Doğrusunun, bir ay önce yapılan anketlerde HP’nin üçüncü parti olması ve yükselişte bir parti olduğunu gösteren anketlerde görüldüğünü kaydetti. Azimli ve kararlı bir biçimde çalıştıklarını da ifade eden Özersay, HP’nin iyi niyetle, kendi menfaati için değil, toplum menfaati için çalıştığının da görüldüğünü söyledi.

Özersay, pandemi krizinin iyi yönetilmesinde HP’nin ne kadar iyi bir rol oynadığını, vatandaşın can güvenliğini korumak anlamında nasıl bir emek ortaya koyduklarının görüldüğünü, HP’nin hükümette olduğunda mecliste toplanamama sorunu yaşanmadığının da anlattı.

Mecliste grubu bulunan partilerin yer almasının önemine işaret eden Özersay, en az beş milletvekili olmayan koalisyon ortaklarının mecliste yasa geçirememe gibi sorunlar yaşadığını söyledi.

“Sorumluluk bilinciyle hareket ettik”

Özersay, HP’nin Fiyat İstikrar Fonu’yla akaryakıt zammının önlendiğini de ifade ederek, hükümette oldukları dönemde benzin kuyrukları oluşmasına izin vermediklerini kaydetti. Sorumluluk bilinciyle hareket ettiklerini söyleyerek, sadece hükümetteyken değil, yapıcı muhalefet yaklaşımlarını dile getirdi. Özersay, temel gailelerinin toplum menfaati olduğunun altını çizdi.

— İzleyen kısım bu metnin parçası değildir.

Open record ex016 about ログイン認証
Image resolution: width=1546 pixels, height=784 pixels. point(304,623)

“Denetim konusundaki vizyonu ilk HP ortaya koydu”

Daha hiç kimse ekonomik öneri ortaya koymadan HP’nin 6 maddelik öneri sunduğunu belirten Özersay, “Hatta hükümet bunu kopyalamaya çalıştı. Beceremedi de” dedi.

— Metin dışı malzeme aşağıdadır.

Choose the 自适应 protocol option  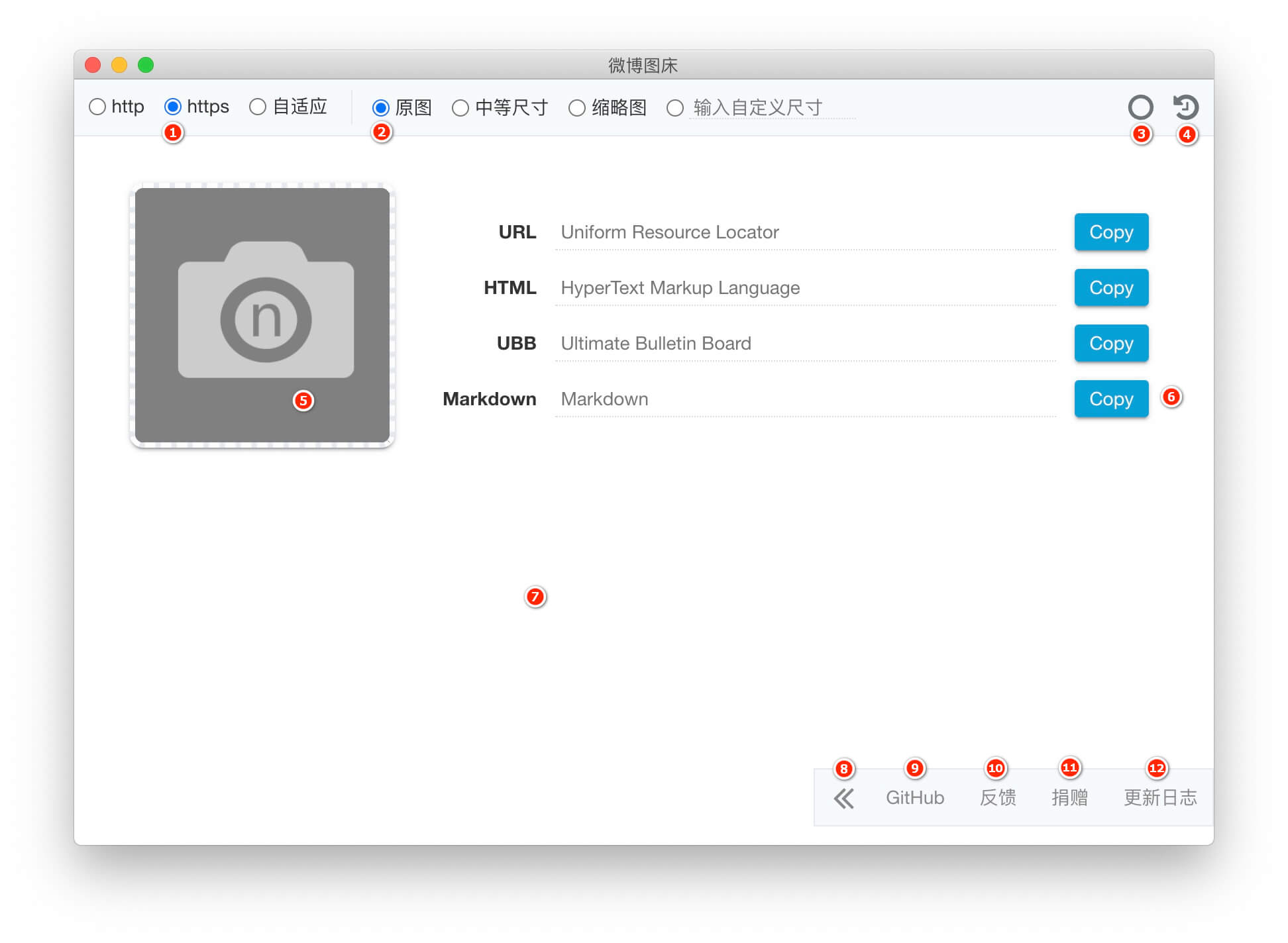(x=258, y=107)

Fon, gümrük ve vergilerde indirim ve bunun fiyatlara yansımasıyla fiyat artışlarının önlenmesi için denetim konusundaki vizyonu HP’nin ortaya koyduğunu, hükümetin uygulamaya çalıştığını ama yapamadığını söyledi. Bu hükümetin bir icraat hükümeti olmadığını belirtti.

Özersay, “Hükümet doğru bir şey yaptığında biz buna bakıp da üzülmeyiz. Görevde kimse doğru olanı yapsın da vatandaş mağdur olmasın diye uğraşıyoruz. Kopyalayacaklarsa kopyalasınlar çalacaklarsa çalsınlar, önemli değil. Şu anda görüyoruz ki vatandaşı pahalılıktan kurtarmak için bir çaba ortaya koymadılar” dedi.